(Text and element location records)
↓

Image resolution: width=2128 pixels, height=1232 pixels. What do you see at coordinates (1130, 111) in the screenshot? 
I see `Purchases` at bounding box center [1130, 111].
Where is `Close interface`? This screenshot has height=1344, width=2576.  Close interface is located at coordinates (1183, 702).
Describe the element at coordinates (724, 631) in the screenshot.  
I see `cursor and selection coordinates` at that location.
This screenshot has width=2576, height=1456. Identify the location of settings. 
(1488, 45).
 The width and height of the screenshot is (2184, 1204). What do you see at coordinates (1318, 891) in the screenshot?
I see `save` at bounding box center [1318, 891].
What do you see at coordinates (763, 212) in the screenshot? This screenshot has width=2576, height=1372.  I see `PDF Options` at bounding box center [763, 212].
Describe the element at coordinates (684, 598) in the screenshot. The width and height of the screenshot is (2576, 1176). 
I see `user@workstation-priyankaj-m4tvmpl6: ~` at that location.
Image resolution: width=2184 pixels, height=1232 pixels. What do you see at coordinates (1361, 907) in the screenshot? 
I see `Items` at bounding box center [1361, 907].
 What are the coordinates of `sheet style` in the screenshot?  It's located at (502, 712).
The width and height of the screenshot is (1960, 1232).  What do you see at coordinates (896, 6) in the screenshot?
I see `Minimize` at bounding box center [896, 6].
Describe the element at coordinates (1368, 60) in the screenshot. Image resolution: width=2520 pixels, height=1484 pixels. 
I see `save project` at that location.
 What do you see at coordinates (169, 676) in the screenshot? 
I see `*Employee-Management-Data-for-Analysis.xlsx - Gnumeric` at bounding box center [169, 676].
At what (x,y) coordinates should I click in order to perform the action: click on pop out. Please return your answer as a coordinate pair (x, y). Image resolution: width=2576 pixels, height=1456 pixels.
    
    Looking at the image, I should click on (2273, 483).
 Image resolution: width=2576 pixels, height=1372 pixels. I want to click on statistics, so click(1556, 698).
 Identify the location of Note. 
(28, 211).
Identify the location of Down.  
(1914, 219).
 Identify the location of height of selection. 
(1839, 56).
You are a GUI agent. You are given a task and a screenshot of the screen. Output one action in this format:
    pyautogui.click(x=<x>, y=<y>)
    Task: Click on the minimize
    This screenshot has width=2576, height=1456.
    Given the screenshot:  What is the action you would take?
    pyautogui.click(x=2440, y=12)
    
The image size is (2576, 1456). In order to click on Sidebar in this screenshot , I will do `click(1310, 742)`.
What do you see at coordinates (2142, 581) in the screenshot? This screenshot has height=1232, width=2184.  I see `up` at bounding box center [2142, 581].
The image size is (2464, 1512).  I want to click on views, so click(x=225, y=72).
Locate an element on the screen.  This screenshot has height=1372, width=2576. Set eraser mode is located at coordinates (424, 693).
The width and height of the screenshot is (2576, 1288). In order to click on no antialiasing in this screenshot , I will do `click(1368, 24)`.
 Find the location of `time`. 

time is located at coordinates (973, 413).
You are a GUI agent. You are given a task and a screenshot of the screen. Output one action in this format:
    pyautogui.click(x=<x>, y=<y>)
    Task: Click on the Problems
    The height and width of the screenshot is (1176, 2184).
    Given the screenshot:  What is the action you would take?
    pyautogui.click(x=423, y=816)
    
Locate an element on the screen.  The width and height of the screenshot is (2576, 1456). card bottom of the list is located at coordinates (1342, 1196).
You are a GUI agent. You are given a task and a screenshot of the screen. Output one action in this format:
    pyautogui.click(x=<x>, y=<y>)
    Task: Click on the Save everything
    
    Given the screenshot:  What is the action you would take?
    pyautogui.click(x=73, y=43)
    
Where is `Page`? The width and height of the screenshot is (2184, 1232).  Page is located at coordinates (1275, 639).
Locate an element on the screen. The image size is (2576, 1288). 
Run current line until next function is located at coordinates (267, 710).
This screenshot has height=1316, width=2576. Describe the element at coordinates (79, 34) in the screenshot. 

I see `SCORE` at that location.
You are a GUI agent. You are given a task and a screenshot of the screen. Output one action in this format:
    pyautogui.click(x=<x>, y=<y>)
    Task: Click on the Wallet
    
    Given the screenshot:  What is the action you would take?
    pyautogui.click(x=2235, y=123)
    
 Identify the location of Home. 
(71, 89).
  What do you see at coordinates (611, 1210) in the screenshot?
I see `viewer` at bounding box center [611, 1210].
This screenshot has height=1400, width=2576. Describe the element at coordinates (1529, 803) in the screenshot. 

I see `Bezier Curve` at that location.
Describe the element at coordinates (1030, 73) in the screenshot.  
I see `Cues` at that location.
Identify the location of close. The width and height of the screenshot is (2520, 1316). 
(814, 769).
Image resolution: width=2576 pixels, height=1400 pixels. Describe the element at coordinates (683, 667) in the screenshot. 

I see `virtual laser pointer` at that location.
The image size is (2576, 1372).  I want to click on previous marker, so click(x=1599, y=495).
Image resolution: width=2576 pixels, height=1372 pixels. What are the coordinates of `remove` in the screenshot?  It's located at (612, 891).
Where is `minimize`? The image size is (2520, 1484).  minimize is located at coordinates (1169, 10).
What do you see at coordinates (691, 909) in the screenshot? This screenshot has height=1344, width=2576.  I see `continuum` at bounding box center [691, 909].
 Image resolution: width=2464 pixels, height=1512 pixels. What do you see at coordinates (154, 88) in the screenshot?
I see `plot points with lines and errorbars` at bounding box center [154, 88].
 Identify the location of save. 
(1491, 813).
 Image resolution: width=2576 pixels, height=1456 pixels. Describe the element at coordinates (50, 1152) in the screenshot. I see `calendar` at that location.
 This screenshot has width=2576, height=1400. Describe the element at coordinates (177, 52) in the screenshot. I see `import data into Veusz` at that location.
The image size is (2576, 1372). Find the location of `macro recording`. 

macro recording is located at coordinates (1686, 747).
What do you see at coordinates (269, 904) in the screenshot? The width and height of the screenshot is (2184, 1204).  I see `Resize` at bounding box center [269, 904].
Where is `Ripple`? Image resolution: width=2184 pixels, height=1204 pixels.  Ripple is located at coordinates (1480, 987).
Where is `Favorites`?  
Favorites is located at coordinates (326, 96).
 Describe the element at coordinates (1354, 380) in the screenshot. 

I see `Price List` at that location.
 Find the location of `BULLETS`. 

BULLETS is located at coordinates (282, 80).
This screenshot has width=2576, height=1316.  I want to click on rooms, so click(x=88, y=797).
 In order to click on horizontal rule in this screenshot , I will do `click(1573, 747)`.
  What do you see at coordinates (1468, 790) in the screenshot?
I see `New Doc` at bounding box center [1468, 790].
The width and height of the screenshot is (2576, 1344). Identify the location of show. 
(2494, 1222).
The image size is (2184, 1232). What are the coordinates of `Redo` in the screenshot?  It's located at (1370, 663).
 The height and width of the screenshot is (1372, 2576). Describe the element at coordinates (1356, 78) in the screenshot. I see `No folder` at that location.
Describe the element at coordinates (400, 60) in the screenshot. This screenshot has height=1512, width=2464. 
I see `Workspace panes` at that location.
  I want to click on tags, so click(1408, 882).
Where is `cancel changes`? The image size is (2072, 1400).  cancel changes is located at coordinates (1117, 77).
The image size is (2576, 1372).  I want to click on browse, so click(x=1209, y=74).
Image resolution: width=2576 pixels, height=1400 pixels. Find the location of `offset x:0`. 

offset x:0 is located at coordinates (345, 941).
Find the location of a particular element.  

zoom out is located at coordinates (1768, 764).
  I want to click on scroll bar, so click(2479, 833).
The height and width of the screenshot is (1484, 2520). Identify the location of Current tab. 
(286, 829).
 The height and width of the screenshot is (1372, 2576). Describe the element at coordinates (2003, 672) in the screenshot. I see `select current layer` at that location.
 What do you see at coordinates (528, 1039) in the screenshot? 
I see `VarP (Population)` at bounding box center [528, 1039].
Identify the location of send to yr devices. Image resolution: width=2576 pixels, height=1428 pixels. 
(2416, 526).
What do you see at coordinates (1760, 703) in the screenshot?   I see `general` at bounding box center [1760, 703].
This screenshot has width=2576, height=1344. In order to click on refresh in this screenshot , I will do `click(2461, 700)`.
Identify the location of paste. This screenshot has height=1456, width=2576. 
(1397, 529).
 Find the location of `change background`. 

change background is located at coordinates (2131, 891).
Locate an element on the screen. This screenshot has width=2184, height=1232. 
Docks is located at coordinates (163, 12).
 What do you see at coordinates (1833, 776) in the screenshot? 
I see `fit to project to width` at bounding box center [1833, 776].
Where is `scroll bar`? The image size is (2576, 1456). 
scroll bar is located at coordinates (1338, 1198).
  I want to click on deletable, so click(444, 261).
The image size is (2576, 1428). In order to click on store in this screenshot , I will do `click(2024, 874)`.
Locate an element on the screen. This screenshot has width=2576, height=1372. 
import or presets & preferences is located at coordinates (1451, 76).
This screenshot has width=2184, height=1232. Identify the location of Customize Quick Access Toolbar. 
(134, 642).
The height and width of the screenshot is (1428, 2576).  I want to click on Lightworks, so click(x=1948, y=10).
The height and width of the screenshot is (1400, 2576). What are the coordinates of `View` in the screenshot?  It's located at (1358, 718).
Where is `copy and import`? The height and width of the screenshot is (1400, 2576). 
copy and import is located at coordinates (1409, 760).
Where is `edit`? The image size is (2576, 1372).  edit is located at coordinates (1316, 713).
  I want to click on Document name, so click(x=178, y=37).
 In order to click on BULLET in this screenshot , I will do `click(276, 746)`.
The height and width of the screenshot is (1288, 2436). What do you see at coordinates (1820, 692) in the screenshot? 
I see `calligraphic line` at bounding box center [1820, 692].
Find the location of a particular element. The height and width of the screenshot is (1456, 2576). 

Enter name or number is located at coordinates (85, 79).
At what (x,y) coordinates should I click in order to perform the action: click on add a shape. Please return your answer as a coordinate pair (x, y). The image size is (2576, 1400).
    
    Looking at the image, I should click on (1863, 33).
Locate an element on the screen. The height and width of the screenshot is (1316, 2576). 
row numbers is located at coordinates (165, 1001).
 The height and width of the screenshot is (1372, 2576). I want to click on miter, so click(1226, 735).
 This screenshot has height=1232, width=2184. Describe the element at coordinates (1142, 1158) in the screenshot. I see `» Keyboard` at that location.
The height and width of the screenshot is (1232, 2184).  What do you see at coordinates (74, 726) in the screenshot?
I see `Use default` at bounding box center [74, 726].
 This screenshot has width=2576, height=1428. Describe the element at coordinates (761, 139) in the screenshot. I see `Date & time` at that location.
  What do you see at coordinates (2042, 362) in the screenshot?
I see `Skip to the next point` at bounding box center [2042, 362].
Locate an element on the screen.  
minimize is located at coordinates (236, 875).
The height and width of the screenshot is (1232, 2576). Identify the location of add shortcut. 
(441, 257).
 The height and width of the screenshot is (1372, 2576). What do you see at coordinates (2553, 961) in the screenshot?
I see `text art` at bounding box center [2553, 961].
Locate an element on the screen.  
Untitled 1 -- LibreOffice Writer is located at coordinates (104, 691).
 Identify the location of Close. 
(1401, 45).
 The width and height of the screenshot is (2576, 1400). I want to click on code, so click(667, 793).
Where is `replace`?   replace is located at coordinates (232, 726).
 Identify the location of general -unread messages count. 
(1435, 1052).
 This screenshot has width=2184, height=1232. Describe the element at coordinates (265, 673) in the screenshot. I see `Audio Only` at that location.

↑

▸ TO BE DONE:
Copy out the material word for word, from its first line through the line containing "center [1130, 111].".

▸ SOLUTION FOR THIS TASK:
Image resolution: width=2128 pixels, height=1232 pixels. What do you see at coordinates (1130, 111) in the screenshot? 
I see `Purchases` at bounding box center [1130, 111].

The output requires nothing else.